This worksheet contains material for an introductory QGIS course held at the Cathie Marsh Institute for Social Research on 26 February 2020. All material is available on GitHub.
The aim of this short course is to get you started using QGIS as a (completely free!) software for creating, manipulating, exploring and visualising spatial data. As we will see, QGIS is a powerful tool for generating aesthetically pleasing maps, but it is also invaluable for conducting analysis and substantive exploratory research. The material we cover today will equip you with the skills necessary to begin visualising and analysing your own data. Once you’re comfortable with the skills introduced in this worksheet, please feel free to put these into practice using your own data, or data downloaded from the data resources section of this worksheet.
You can consider today to be somewhat of a ‘crash course’ in QGIS. As such, it’s worthwhile remembering that the materials we cover today form part of a much wider field commonly known as ‘Geographic Information Science’ (GIS). If you are interested in exploring this field more, there are some recommended books in the further reading at the bottom of this page. That said, the information provided in this course will provide you with more than enough information get started exploring spatial data and making maps.

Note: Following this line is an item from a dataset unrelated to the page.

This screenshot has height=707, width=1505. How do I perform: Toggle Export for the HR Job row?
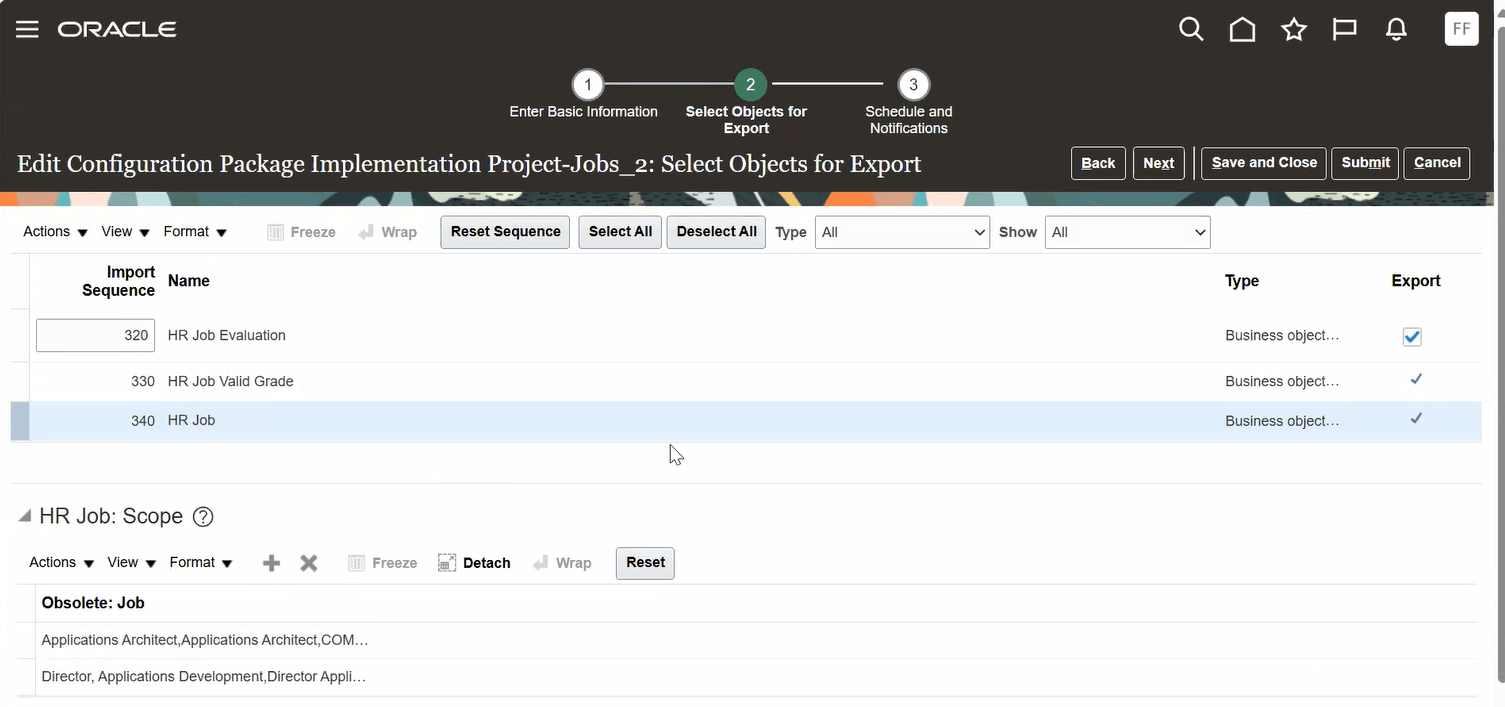[1415, 418]
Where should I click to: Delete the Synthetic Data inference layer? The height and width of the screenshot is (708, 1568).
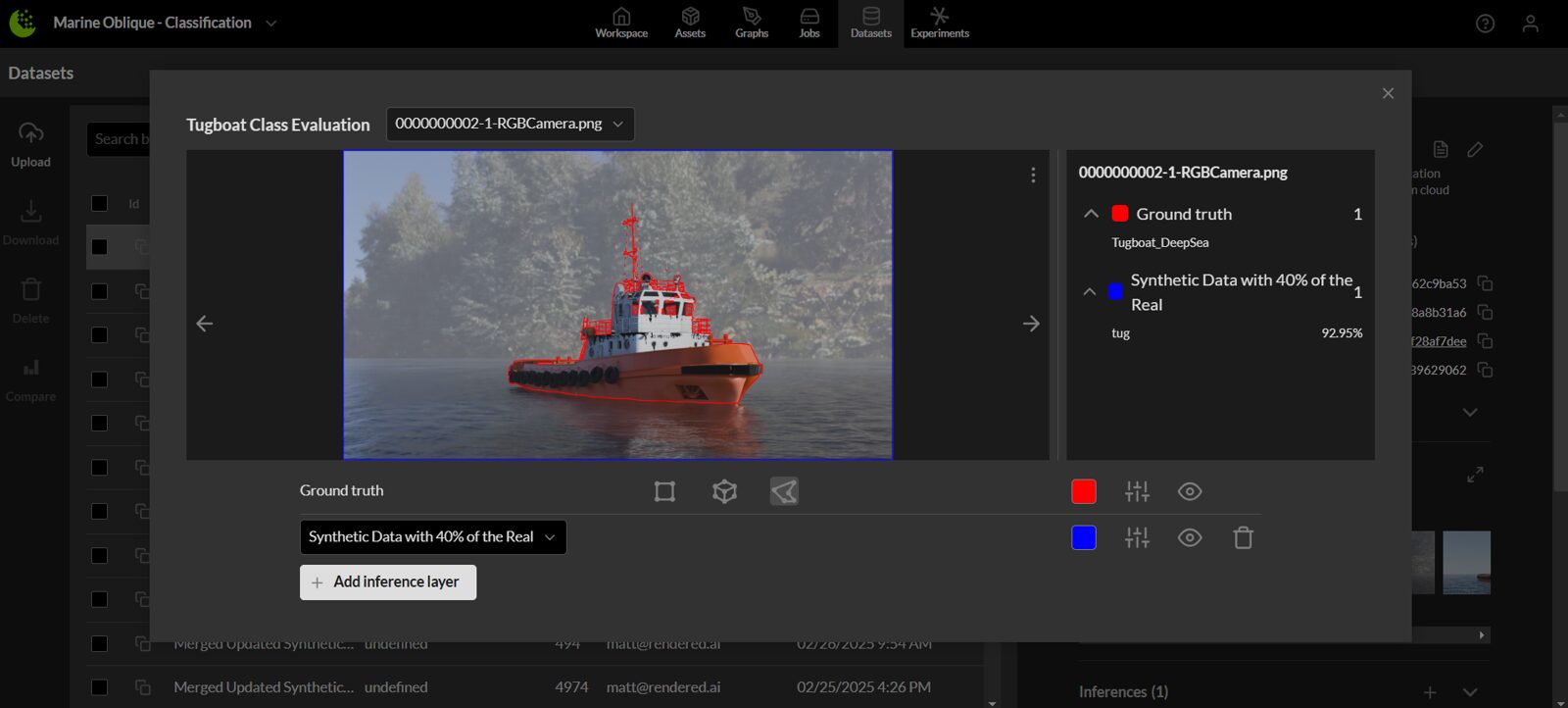1243,537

QGIS is an open-source piece of software. This means, for one thing, that it is free, which represents a significant advantage over comparable software like ArcGIS for students and institutions (understandably) unwilling to fork out for licence fees. But that’s just a practical advantage: open-source also means transparency, continuous development and a supportive community of developers and users. QGIS is a key part of a wider, growing movement towards open-source software in geospatial analysis, with tools like GeoDa and GIS functionality in R becoming increasingly popular. A key benefit of QGIS being open-source is that it is constantly evolving, with lots of smart people continuously contributing to new versions and plug-ins to expand its capability.
QGIS is part of a wider open-soure movement
You will also find a wealth of documentation and resources online, largely generated by the developers and users themselves. Websites like StackExchange are full of people willing to answer your questions, and I guarantee you that most queries you have will have already been answered somewhere! To date, nearly thirsty thousand questions have asked about QGIS. The friendly online community of QGIS developers and users is possibly the most extensive resource out there!
Before we get to grips with the software itself, let’s cover some preliminary basics, beginning with spatial data types. The diversity of topics in geographical research has motivated the collection of an enormous array of information which can be quantified for use in software like QGIS. Data collected for making maps will inherently include some spatial component, describing the location of an entity in space. It might also incorporate attribute data: non-spatial characteristics which describe entities. There are numerous ways in which spatial data can be stored in GIS software, including QGIS, but the most common data types are the vector and raster.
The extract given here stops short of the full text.